George Caron, Heckschütze des Trägerflugzeuges über Hiroshima, “hatte den Atompilz auftragsgemäß mit einer Handkamera fotografiert. […] Durch den zeitlichen Kontext ihrer Veröffentlichung wurden die Aufnahmen zu Zeichen des Sieges und der militärischen wie technologisch-wissenschaftlichen Überlegenheit der USA und auch später von der US-Administration zum Zwecke der Einschüchterung ihrer Gegner propagandistisch genutzt. Der leichte Wiedererkennungswert der ‘mushroom cloud’, ihre majestätische Größe, ihre weitgehend dekontextualisierte Veröffentlichung sowie die visuelle Abstraktion von den Opfern ließ den Atompilz zu einem zeitlosen Werbeträger für gänzlich unterschiedliche Zwecke werden.” (Gerhard Paul: Bilder des Krieges - Krieg der Bilder, 2004)

In einer Flut von Kulturprodukten - darunter Filme, Computerspiele und Poster - wird bis heute die “ästhetische Erhabenheit” der Atompilze kommerziell vermarktet.

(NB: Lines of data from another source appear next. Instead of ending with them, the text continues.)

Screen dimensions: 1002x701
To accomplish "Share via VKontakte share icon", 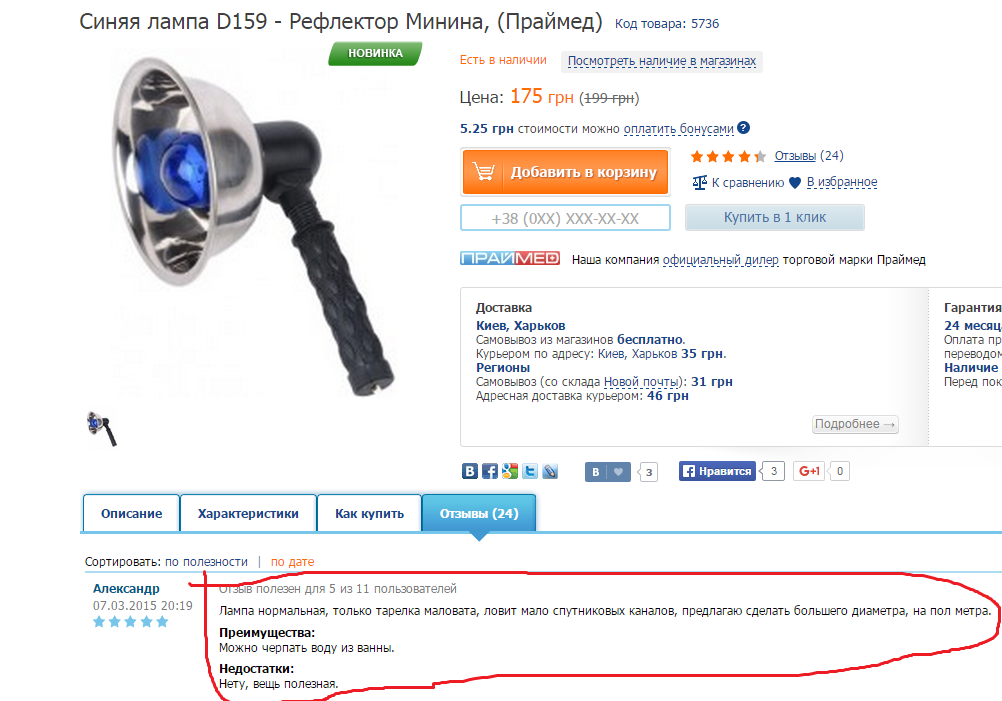I will click(470, 471).
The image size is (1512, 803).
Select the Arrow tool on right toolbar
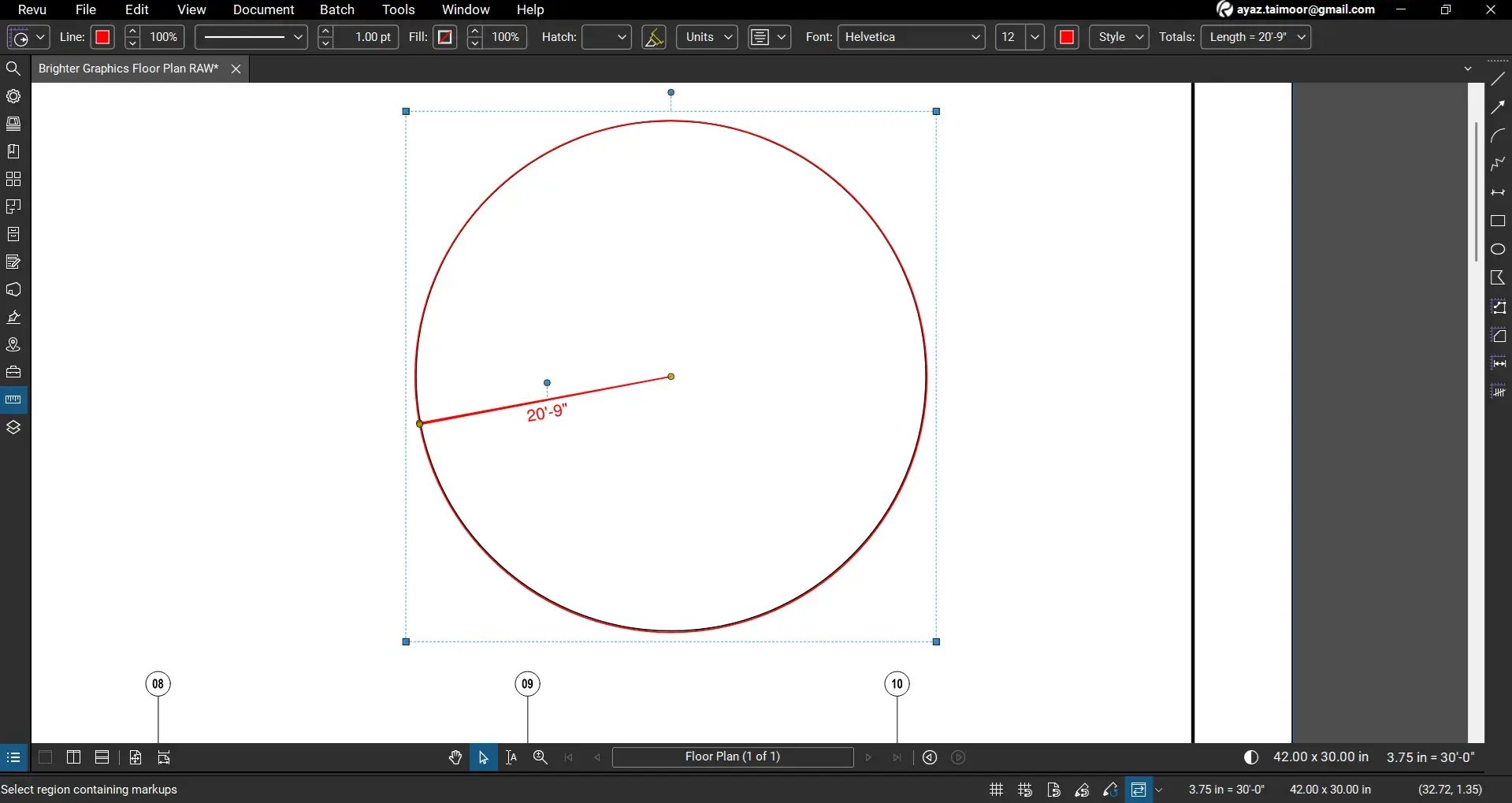pos(1499,106)
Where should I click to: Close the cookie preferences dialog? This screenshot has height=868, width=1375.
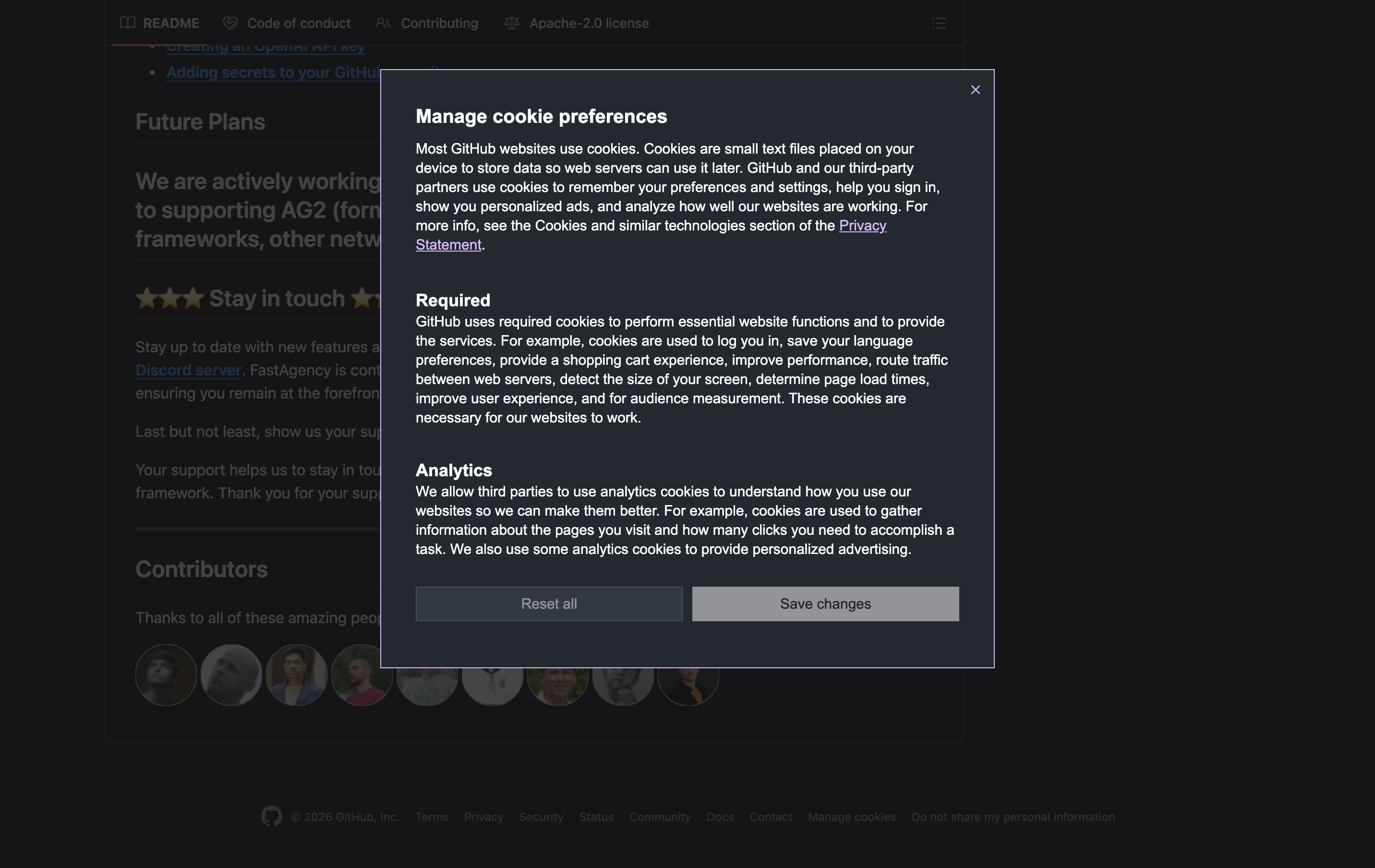(975, 90)
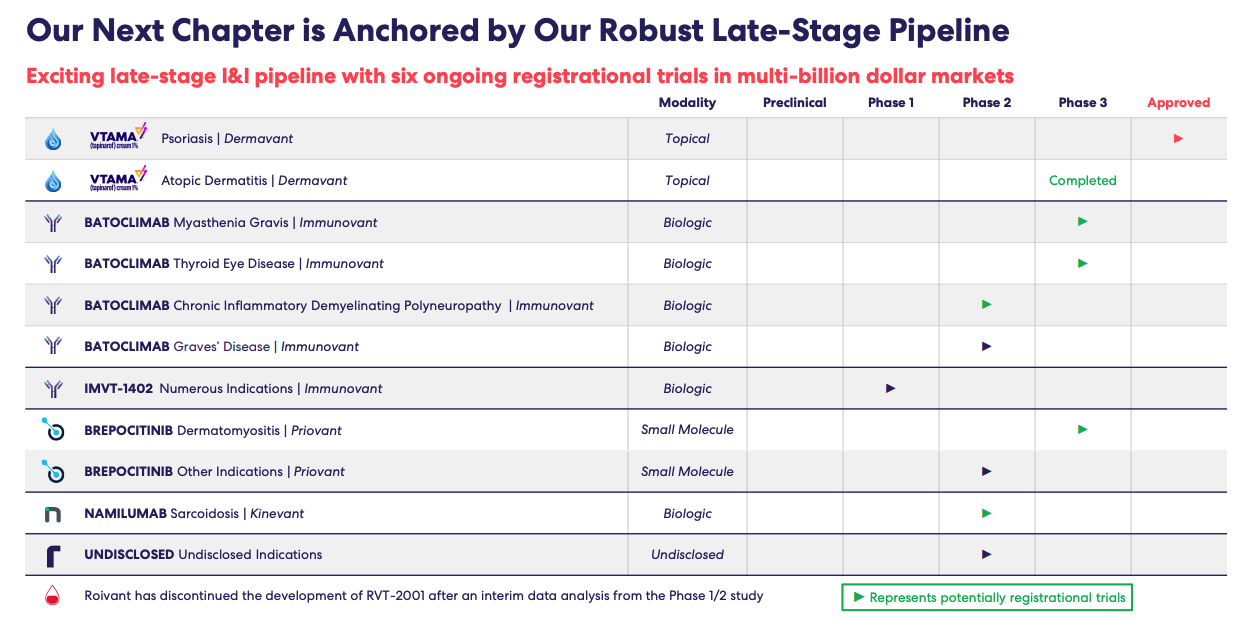Viewport: 1237px width, 621px height.
Task: Click the dark Phase 1 arrow for IMVT-1402
Action: [890, 388]
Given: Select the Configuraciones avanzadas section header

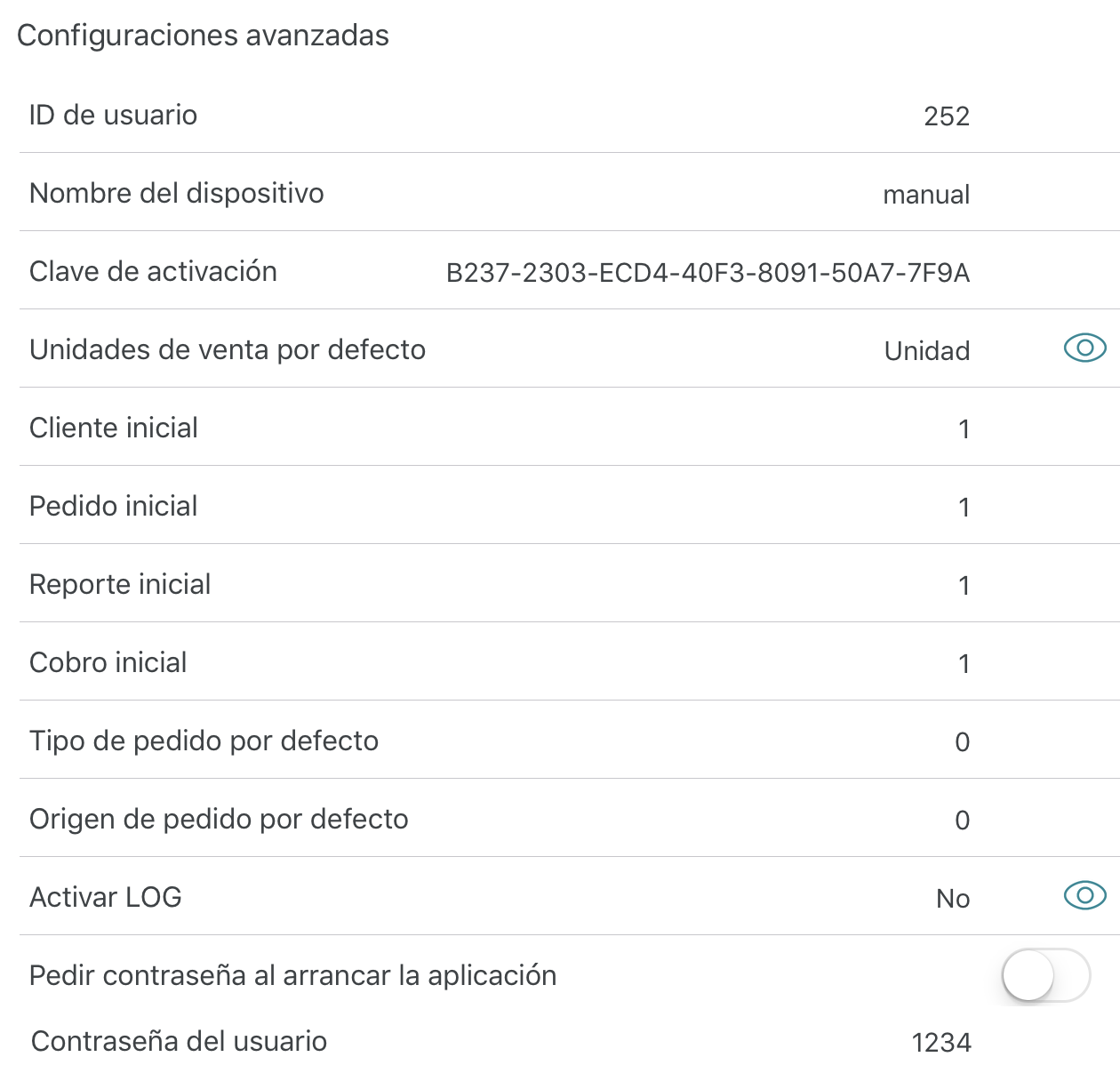Looking at the screenshot, I should [203, 36].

Zensur der Schreckensbilder

Aus naher Bodenperspektive zeigten sich in Hiroshima und Nagasaki 1945 natürlich ganz andere Bilder. Doch diese Bilder waren unerwünscht. Damit der Massenmord an Zivilisten durch Atombomben im öffentlichen Bewusstsein möglichst wenig verankert würde, arbeiteten die USA ab 1945 in Japan zunächst mit strengen Zensurmaßnahmen. Sie konfiszierten einmaliges Dokumentarbildmaterial und verhinderten, verboten oder zensierten japanische Filmproduktionen zum Thema. Wegen der Pressezensur erfuhren die Japaner lange nichts von dem, was wirklich geschehen war.

In Hiroshima und Nagasaki hatten die Japaner Yoshito Matsushige und Yosuke Yamahata erschütternde Fotografien der leidenden Menschen aufgenommen. Im Juli 1946 forderte das US-Hauptquartier Matsushige auf, seine Fotos zurückzuziehen. Sie würden die Öffentlichkeit nur schockieren. Vom Pentagon engagiert, sollte Ende 1945 der Kameramann Herbert Sussan die Folgen der Atombomben vor Ort festhalten. Sussan, der später selbst an Leukämie erkrankte, glaubte, seine Filme würden zum Zweck der Mahnung veröffentlicht. Doch sie dienten hernach nur als internes Anschauungsmaterial für das Militär.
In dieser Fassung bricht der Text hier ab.